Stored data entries
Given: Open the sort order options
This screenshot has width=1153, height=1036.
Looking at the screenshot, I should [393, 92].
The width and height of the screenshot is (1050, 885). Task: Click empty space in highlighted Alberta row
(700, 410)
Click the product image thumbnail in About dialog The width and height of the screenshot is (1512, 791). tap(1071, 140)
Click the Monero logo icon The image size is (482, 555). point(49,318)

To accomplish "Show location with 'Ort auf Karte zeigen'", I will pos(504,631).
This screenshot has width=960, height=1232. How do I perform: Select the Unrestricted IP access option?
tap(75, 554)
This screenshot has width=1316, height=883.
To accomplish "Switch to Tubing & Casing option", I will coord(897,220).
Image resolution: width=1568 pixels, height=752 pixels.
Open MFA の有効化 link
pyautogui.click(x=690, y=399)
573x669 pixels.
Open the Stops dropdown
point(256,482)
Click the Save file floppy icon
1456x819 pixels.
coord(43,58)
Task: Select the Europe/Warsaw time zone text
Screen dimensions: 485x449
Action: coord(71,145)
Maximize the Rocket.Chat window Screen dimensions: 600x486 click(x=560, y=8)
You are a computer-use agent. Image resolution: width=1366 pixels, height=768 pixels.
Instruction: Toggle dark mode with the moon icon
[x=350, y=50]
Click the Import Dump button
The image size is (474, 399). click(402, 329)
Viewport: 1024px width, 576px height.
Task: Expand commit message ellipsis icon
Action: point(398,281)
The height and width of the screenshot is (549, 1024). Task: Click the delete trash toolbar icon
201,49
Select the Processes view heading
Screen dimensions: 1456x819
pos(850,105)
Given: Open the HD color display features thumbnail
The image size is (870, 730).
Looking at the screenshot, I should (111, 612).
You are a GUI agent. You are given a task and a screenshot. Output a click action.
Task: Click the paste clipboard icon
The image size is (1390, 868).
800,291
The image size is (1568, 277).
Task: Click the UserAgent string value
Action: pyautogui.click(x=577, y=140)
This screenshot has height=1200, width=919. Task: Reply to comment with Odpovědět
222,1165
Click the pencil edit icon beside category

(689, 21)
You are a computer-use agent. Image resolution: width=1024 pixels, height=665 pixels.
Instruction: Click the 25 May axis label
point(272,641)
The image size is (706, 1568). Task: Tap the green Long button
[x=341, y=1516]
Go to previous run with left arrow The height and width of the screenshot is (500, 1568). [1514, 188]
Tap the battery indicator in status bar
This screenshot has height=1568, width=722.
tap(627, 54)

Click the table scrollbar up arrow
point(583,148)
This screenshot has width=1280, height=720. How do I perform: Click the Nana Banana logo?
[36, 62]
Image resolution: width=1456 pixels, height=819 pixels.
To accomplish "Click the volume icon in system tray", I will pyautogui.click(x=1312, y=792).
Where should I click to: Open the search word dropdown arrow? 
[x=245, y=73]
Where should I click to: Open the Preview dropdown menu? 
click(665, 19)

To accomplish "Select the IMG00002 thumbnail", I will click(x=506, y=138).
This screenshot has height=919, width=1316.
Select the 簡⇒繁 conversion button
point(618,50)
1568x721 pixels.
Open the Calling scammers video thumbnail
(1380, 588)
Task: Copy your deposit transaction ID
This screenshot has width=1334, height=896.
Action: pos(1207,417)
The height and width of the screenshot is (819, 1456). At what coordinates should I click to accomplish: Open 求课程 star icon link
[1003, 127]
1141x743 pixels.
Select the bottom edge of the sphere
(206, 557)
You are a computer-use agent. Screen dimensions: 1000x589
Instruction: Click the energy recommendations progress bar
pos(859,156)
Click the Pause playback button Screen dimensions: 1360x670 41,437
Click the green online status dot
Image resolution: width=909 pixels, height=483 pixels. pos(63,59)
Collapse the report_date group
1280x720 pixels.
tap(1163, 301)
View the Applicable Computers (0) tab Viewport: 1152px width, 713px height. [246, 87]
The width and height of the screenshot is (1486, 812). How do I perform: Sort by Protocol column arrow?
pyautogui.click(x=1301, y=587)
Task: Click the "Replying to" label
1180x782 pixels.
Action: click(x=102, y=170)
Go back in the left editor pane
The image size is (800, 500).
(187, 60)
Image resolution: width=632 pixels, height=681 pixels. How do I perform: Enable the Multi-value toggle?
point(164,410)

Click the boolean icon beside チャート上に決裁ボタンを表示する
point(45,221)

THE TASK: Copy all of the rows above word for word, with no changes to any character.

EXPECTED ANSWER:
Given: Open the sort order options
This screenshot has width=1153, height=1036.
Looking at the screenshot, I should [393, 92].
The width and height of the screenshot is (1050, 885). Task: Click empty space in highlighted Alberta row
(700, 410)
Click the product image thumbnail in About dialog The width and height of the screenshot is (1512, 791). tap(1071, 140)
Click the Monero logo icon The image size is (482, 555). point(49,318)

To accomplish "Show location with 'Ort auf Karte zeigen'", I will pos(504,631).
This screenshot has width=960, height=1232. How do I perform: Select the Unrestricted IP access option?
tap(75, 554)
This screenshot has width=1316, height=883.
To accomplish "Switch to Tubing & Casing option", I will coord(897,220).
Image resolution: width=1568 pixels, height=752 pixels.
Open MFA の有効化 link
pyautogui.click(x=690, y=399)
573x669 pixels.
Open the Stops dropdown
point(256,482)
Click the Save file floppy icon
1456x819 pixels.
coord(43,58)
Task: Select the Europe/Warsaw time zone text
Screen dimensions: 485x449
Action: coord(71,145)
Maximize the Rocket.Chat window Screen dimensions: 600x486 click(x=560, y=8)
You are a computer-use agent. Image resolution: width=1366 pixels, height=768 pixels.
Instruction: Toggle dark mode with the moon icon
[x=350, y=50]
Click the Import Dump button
The image size is (474, 399). click(402, 329)
Viewport: 1024px width, 576px height.
Task: Expand commit message ellipsis icon
Action: point(398,281)
The height and width of the screenshot is (549, 1024). Task: Click the delete trash toolbar icon
201,49
Select the Processes view heading
Screen dimensions: 1456x819
pos(850,105)
Given: Open the HD color display features thumbnail
The image size is (870, 730).
Looking at the screenshot, I should (111, 612).
You are a GUI agent. You are given a task and a screenshot. Output a click action.
Task: Click the paste clipboard icon
The image size is (1390, 868).
800,291
The image size is (1568, 277).
Task: Click the UserAgent string value
Action: pyautogui.click(x=577, y=140)
This screenshot has height=1200, width=919. Task: Reply to comment with Odpovědět
222,1165
Click the pencil edit icon beside category

(689, 21)
You are a computer-use agent. Image resolution: width=1024 pixels, height=665 pixels.
Instruction: Click the 25 May axis label
point(272,641)
The image size is (706, 1568). Task: Tap the green Long button
[x=341, y=1516]
Go to previous run with left arrow The height and width of the screenshot is (500, 1568). [1514, 188]
Tap the battery indicator in status bar
This screenshot has height=1568, width=722.
tap(627, 54)

Click the table scrollbar up arrow
point(583,148)
This screenshot has width=1280, height=720. How do I perform: Click the Nana Banana logo?
[36, 62]
Image resolution: width=1456 pixels, height=819 pixels.
To accomplish "Click the volume icon in system tray", I will pyautogui.click(x=1312, y=792).
Where should I click to: Open the search word dropdown arrow? 
[x=245, y=73]
Where should I click to: Open the Preview dropdown menu? 
click(665, 19)

To accomplish "Select the IMG00002 thumbnail", I will click(x=506, y=138).
This screenshot has height=919, width=1316.
Select the 簡⇒繁 conversion button
point(618,50)
1568x721 pixels.
Open the Calling scammers video thumbnail
(1380, 588)
Task: Copy your deposit transaction ID
This screenshot has width=1334, height=896.
Action: pos(1207,417)
The height and width of the screenshot is (819, 1456). At what coordinates should I click to accomplish: Open 求课程 star icon link
[1003, 127]
1141x743 pixels.
Select the bottom edge of the sphere
(206, 557)
You are a computer-use agent. Screen dimensions: 1000x589
Instruction: Click the energy recommendations progress bar
pos(859,156)
Click the Pause playback button Screen dimensions: 1360x670 41,437
Click the green online status dot
Image resolution: width=909 pixels, height=483 pixels. pos(63,59)
Collapse the report_date group
1280x720 pixels.
tap(1163, 301)
View the Applicable Computers (0) tab Viewport: 1152px width, 713px height. [246, 87]
The width and height of the screenshot is (1486, 812). How do I perform: Sort by Protocol column arrow?
pyautogui.click(x=1301, y=587)
Task: Click the "Replying to" label
1180x782 pixels.
Action: click(x=102, y=170)
Go back in the left editor pane
The image size is (800, 500).
(187, 60)
Image resolution: width=632 pixels, height=681 pixels. How do I perform: Enable the Multi-value toggle?
point(164,410)

Click the boolean icon beside チャート上に決裁ボタンを表示する
point(45,221)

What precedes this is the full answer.